The trip will also see the Pope deliver a strong anti-corruption message, something that will have particular resonance in Peru where former president Alberto Fujimori was recently pardoned following convictions for corruption and human rights abuses.
“A topic the Pope feels strongly about and to which he has returned in very pointed language is corruption, which hinders development and the reduction of poverty and misery,” Cardinal Pietro Parolin, the Holy See’s Secretary of State, explained ahead of the visit.
Like John Paul II in Poland during the end of the Cold War, the first Latin American Pope has major sway across his home continent – including Central America – and has been called in as a mediator in Colombia, Cuba and Venezuela.
This is also a trip that is as close as Francis has come to a homecoming and will see him flying over Argentina on his way to neighbouring Peru. When he does so he will send the country a message, something that is likely to be closely studied in a country where every word the Pope utters – and every announcement in the Vatican – is assessed for any potential domestic political impact.

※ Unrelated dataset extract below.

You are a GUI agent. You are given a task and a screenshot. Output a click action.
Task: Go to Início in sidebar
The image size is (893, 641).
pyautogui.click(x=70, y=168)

While in Chile, Francis is also going to be meeting with victims of General Augusto Pinochet’s brutal military regime, something he has personal experience of. The Pope was leader of the Argentinian Jesuits during the period that the country’s vicious military junta waged a “dirty war” against dissidents. These included two Jesuits, Orlando Yorio and Franz Jalics, who were tortured and detained and whose treatment by then Fr Jorge Bergoglio has been the subject of heated debate.

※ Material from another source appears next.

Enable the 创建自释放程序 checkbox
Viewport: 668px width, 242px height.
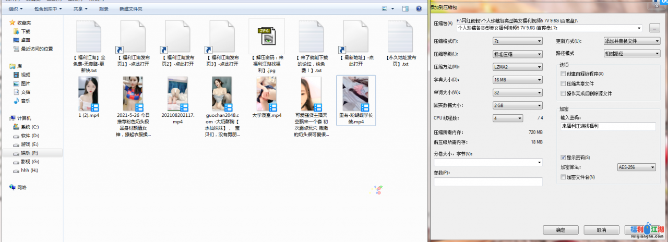tap(563, 74)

“It won’t be an easy visit,” Cardinal Parolin, who is accompanying Francis, explained. “But it will be exciting.”
Tensions are high in Chile. Just a few days before the Pope’s arrival four churches were attacked with firebombs while the resident of the papal ambassador in Santiago, where Francis will be staying, was briefly occupied.
Like a number of Latin American countries, Chile is not as fervently Catholic as it once was with opinion polls showing a lack of enthusiasm for the papal visit. There is also talk of protests.
It is, however, almost a rite of passage for there to be controversy – or tension – ahead of a papal visit as seen recently with Francis’ trip to Myanmar and Bangladesh. And those who remember Benedict XVI’s visit to Britain in 2010 will recall reports of 10,000 protesters marching through the streets of London. Despite these relatively large numbers they did not detract from the success of the visit.
This dissatisfaction with the Church in Chile Church’s sexual abuse crisis is likely to feature in both countries where there have been major scandals. In Chile, Francis was criticised for appointing a bishop, Juan Barros, accused of turning a blind eye to abuse while in Peru, the Vatican recent announced the takeover of a lay group whose founder allegedly sexually abused children. There is talk of the Pope meeting victims during the trip, something which Holy See spokesman Greg Burke described as “not impossible”.
The abuse crisis, which was initially seen by some power in the Church as an American and Irish problem, has become a global problem with new scandals emerging in places such as Latin America and the Philippines. Francis has admitted that the Church was slow to respond to the problem, something which the Pope has been accused of.
Peter Saunders, a former member of the papal commission on child protection, says he plans to be in Chile to raise protests against the appointment of Bishop Barros who allegedly knew about the abuse committed by Fr Fernando Karadima.
And in Peru, the abuse concerns the lay founder of the Sodalitium Christianae Vitae, Luis Fernando Figari, while the group has been closely linked with Peruvian elites, a fact that in itself will raise alarm bells for Francis.
The major purpose of this trip, as in any papal visit, is for the Pope to encounter Chile and Peru’s local churches: to foster and encourage what is going well and to identify any problems.
Like those first Jesuits from generations ago, the Pope wants the Church in his home continent to have a missionary spirit; to better serve their local communities; find new ways of proclaiming the Gospel and to avoid becoming locked into a cycle of self-reverence.